Bonne chance ! – de Sacha Guitry et Fernand Rivers – 1935

Posté : 28 octobre, 2022 @ 8:00 dans 1930-1939, GUITRY Sacha, RIVERS Fernand | Pas de commentaires »

Bonne chance

Guitry est un jeune cinéaste quasi-débutant de 50 ans quand il signe Bonne chance !, sa première comédie originale : il venait alors de tourner l’adaptation de sa pièce Pasteur, nettement plus austère. Il venait aussi de se marier (dans la vraie vie) avec la jeune actrice Jacqueline Delubac, à qui il donne la réplique ici. Et on sent bien que l’amour qui unit ces deux là nourrit le film, une pure légèreté dénuée du cynisme que l’on retrouvera souvent chez le cinéaste Guitry.

Dans Bonne chance !, tout est plaisir et joie : le plaisir communicatif que prennent les deux acteurs, Guitry tournant en dérision leur différence d’âge, son personnage se décidant même à adopter officiellement cette jeune femme pour qui il éprouve un amour qu’il imagine impossible. Quand elle lui dit que son rêve est d’aller à Venise, il s’y refuse, rappelant que Venise est une ville où on va pour faire quelque chose qu’ils ne feront pas, « parce que ne n’aime pas faire ça avec mes parents » précise-t-il, avant de répondre du tac au tac à la jeune femme qui lui demande où lui rêve d’aller : « à Venise » !

Il y a du Lubitsch dans cette histoire, dans le rythme que lui donne Guitry, que l’on sent gourmand, avide d’utiliser toutes les possibilités narratives de cet art cinématographique qu’il a si longtemps gardé à distance. Une scène, parenthèse inutile à l’intrigue et réjouissante comme Guitry en a le secret, résume cet enthousiasme presque enfantin : une caméra subjective filmant la route, embarquée sur une voiture, et la voix off de Guitry et Delubac qui discutent de cette vision qui évoque un plan de cinéma. « On m’a dit qu’on enregistrait les paroles ensuite au studio. – C’est bien invraisemblable. »

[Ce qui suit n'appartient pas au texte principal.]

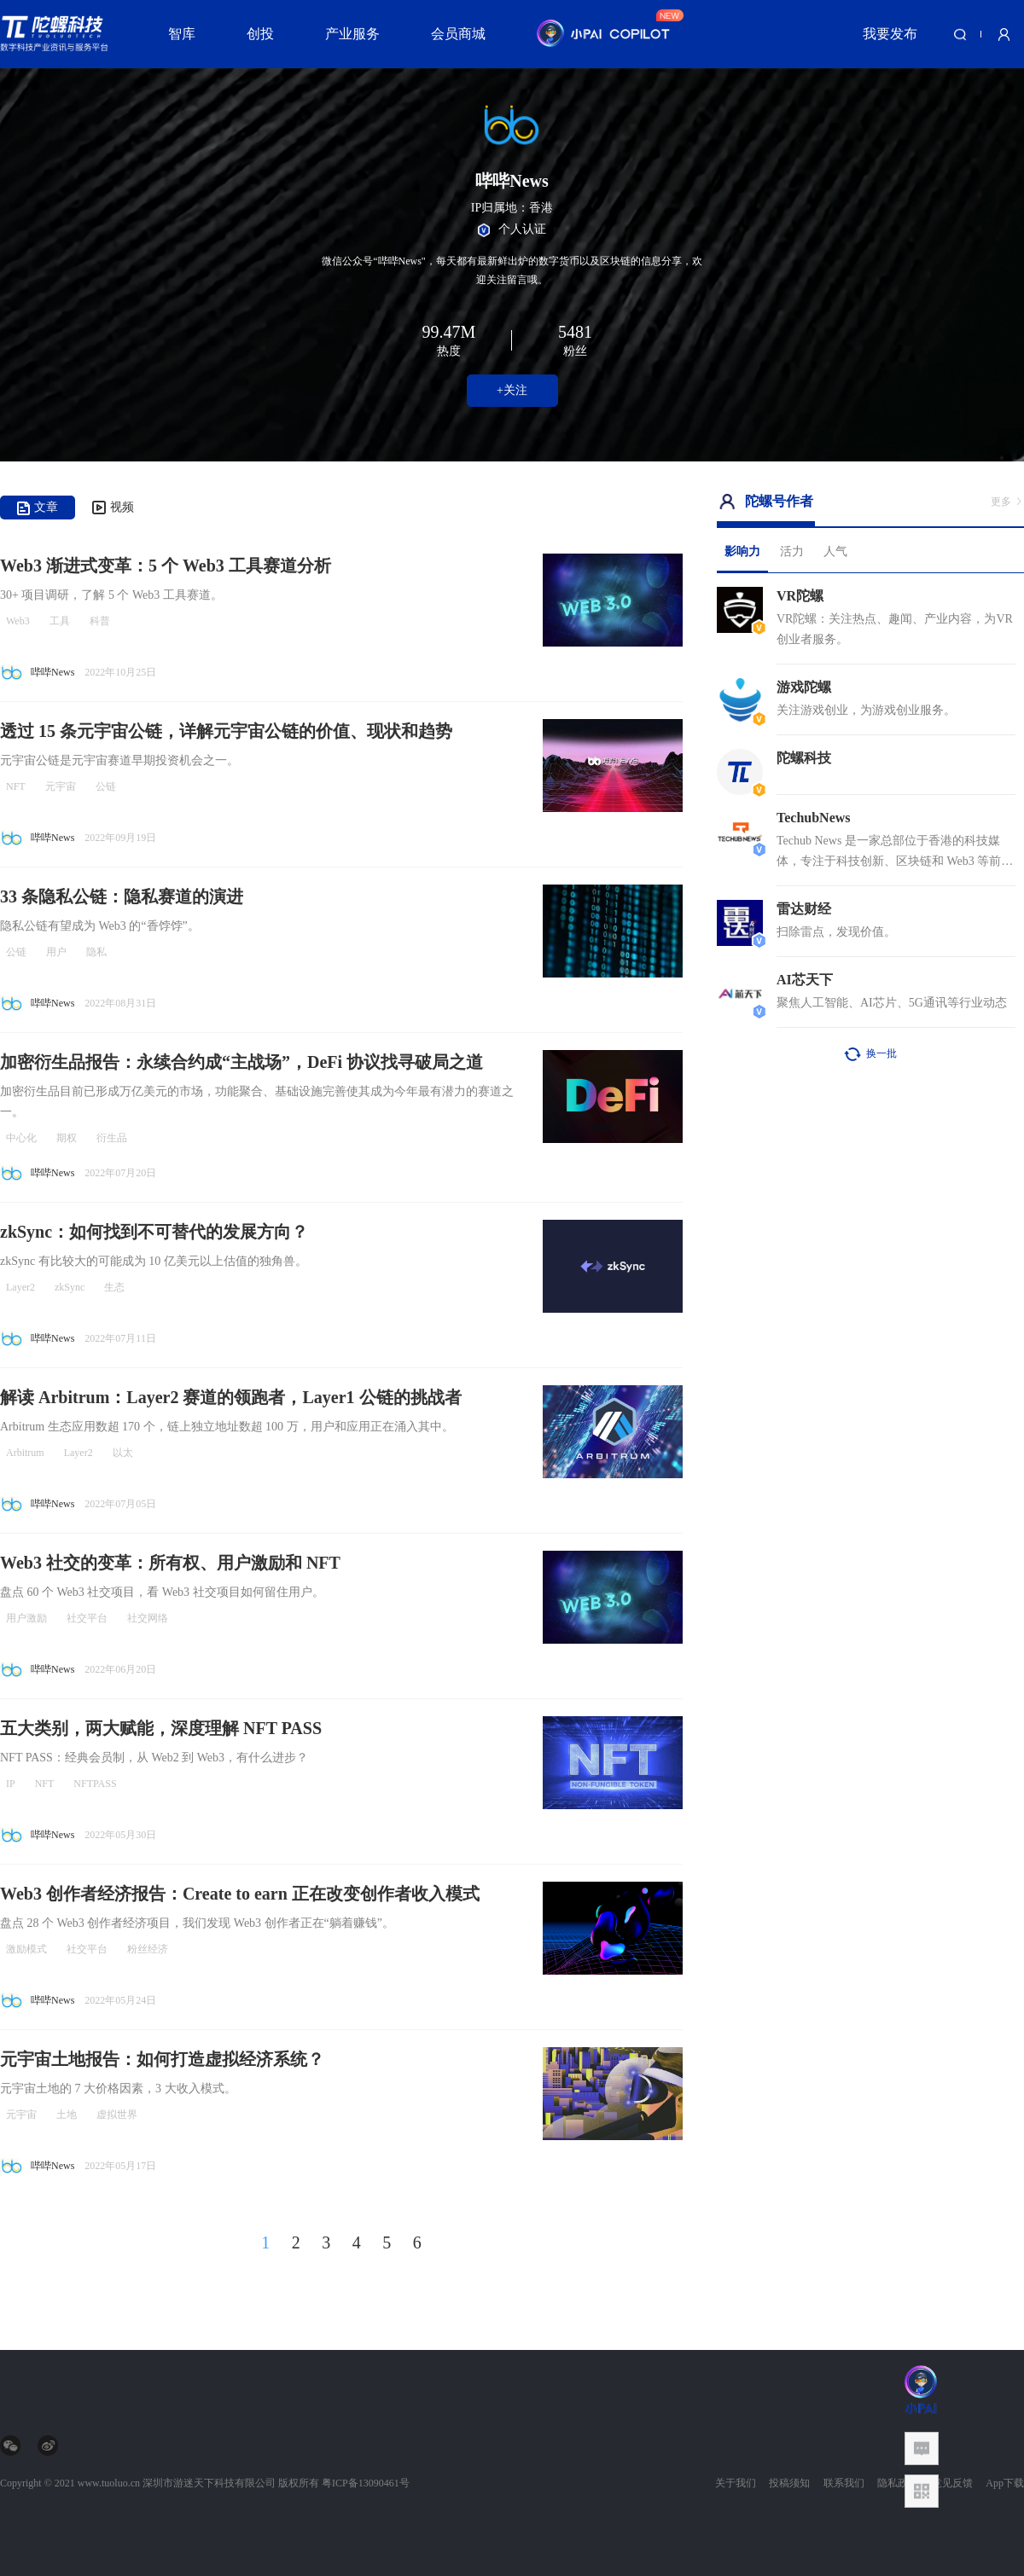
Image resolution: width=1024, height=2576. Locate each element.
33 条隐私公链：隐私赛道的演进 (121, 896)
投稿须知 (789, 2483)
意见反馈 (952, 2483)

L’histoire elle-même pourrait être celle d’une grande comédie hollywoodienne, qu’aurait signé Lubitsch, ou Preston Sturges : un billet de loterie gagnant, que sa propriétaire décide de partager avec cet homme dont elle est persuadé qu’il lui a porté bonheur en lui criant « bonne chance ! » dans la rue, sans raison apparente. Et lui qui n’accepte qu’à condition qu’ils dépensent ensemble la moitié qu’elle lui laisse. Les voilà lancés dans un voyage de quelques jours, parenthèse merveilleuse avant qu’elle n’épouse celui auprès duquel elle s’est engagée…

C’est joyeux, et léger comme du champagne, et c’est brillant comme… eh bien comme du Guitry, cinéaste chez qui toutes les envolées semblent possibles, à l’image de cette valse aérienne dans laquelle Guitry se lance soudainement, alors qu’il traversait jusqu’alors le film avec une sorte de flegme. Soudain, les envolées de l’esprit deviennent celle du corps, et c’est un beau moment de grâce.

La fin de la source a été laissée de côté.